The Russian Muslim community does not share the view of the authors of U. S. Department of State report on religious freedom in Russia.
"Nobody in Russia stops law abiding citizens from worshipping freely," the First Deputy Chairman of the Central Spiritual Administration of Muslims, Mufti of Moscow and Russian Central Region Albir Krganov told Interfax on Tuesday.
He was commenting on the annual report by the U.S. State Department on the freedom of religious expression. In it, the authors claim that while the Russian Constitution guarantees religious freedom, other laws and political practices restrict it.

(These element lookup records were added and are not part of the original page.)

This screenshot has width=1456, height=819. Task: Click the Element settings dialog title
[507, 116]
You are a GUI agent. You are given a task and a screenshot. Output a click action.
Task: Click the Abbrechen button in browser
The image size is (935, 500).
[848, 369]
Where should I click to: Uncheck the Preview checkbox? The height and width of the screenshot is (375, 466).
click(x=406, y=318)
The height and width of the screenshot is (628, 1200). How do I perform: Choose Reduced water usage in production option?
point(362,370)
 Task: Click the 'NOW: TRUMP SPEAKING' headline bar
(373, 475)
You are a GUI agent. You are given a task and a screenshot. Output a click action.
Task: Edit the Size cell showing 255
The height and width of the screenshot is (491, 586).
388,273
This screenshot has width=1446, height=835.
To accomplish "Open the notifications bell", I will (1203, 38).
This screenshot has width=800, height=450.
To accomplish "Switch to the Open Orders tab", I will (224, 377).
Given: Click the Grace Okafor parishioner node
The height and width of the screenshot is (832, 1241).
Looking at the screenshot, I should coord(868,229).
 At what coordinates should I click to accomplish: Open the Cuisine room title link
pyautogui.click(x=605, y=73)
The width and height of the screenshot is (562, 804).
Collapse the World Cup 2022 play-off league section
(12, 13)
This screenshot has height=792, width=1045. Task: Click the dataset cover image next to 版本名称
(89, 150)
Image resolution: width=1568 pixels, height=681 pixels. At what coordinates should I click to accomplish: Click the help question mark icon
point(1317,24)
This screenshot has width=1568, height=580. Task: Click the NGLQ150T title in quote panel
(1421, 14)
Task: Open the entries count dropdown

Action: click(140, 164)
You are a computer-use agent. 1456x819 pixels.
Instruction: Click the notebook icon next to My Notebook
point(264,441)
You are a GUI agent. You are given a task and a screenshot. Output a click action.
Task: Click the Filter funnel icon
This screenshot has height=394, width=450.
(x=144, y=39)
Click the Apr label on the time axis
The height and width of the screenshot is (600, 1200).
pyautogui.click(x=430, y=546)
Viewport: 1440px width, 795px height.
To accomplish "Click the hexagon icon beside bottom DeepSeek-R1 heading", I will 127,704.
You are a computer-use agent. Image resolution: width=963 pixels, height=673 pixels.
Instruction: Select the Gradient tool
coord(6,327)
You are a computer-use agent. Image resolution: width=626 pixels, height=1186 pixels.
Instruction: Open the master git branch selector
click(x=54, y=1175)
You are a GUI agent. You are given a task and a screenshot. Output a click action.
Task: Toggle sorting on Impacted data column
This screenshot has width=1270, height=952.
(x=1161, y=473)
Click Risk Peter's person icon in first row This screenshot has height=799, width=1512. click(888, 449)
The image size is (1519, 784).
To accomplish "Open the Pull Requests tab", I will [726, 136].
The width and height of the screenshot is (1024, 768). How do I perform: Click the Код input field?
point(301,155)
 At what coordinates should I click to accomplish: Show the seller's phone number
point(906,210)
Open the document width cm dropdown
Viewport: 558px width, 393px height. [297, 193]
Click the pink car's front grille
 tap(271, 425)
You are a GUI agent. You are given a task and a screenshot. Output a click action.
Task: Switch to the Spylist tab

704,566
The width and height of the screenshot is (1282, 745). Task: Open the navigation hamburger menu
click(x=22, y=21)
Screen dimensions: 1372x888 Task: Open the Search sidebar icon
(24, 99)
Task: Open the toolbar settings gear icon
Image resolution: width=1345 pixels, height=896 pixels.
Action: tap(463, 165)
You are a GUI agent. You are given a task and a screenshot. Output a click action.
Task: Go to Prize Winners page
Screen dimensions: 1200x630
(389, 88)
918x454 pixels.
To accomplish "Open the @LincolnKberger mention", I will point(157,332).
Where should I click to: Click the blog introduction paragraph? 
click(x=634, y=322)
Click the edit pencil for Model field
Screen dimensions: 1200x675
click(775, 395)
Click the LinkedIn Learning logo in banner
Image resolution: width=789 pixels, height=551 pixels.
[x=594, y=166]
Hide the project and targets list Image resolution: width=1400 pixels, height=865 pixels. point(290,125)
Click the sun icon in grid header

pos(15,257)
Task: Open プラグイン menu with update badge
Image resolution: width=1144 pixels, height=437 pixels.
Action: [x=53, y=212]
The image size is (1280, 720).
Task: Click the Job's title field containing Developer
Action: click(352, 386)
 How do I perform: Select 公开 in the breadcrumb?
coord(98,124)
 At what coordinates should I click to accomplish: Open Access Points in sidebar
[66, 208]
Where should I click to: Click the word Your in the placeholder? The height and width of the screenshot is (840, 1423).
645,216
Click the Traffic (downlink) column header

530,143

The most serious restrictions involve the accusations of extremism against small religions, attempts to thwart their activities and self-expression and attempts to deny them registrations, inhibiting access to places of worship, denying entry visas to religious visitors and arrests of representatives of religious organizations, said the report's authors, adding that most arrests were made against Muslims and Jehovah's Witnesses.
"Decent Muslims are not being persecuted in our country," Krganov said.
"Sometimes Muslims are invited to testify to police, they can be treated as witnesses or suspects. But once their innocence is proved, they are released. There was a case when I was invited to the police, too. It is a normal practice of law enforcement authorities, one should not make a problem out of it," the mufti said
Sometimes, "organizational issues arise, for example, land allocation for mosques, but they get resolved," he said.
"The problem here is not the authorities are preventing Muslims from worshipping, the problem is that religion had been banned for 70 years in our country, we are only learning to liaise with the state," the mufti said.
As for sects, there is such a notion as "spiritual safety," Krganov said.
"There are destructive religious organizations which pose danger. It is strange that the U.S. acknowledges that in its domestic policy but deprives other countries of this right. And for the State Department's annual reports to be more objective, I would like the report's authors to consult more with the traditional religious communities which have for centuries existed in Russia and unite the majority of believers," Krganov said.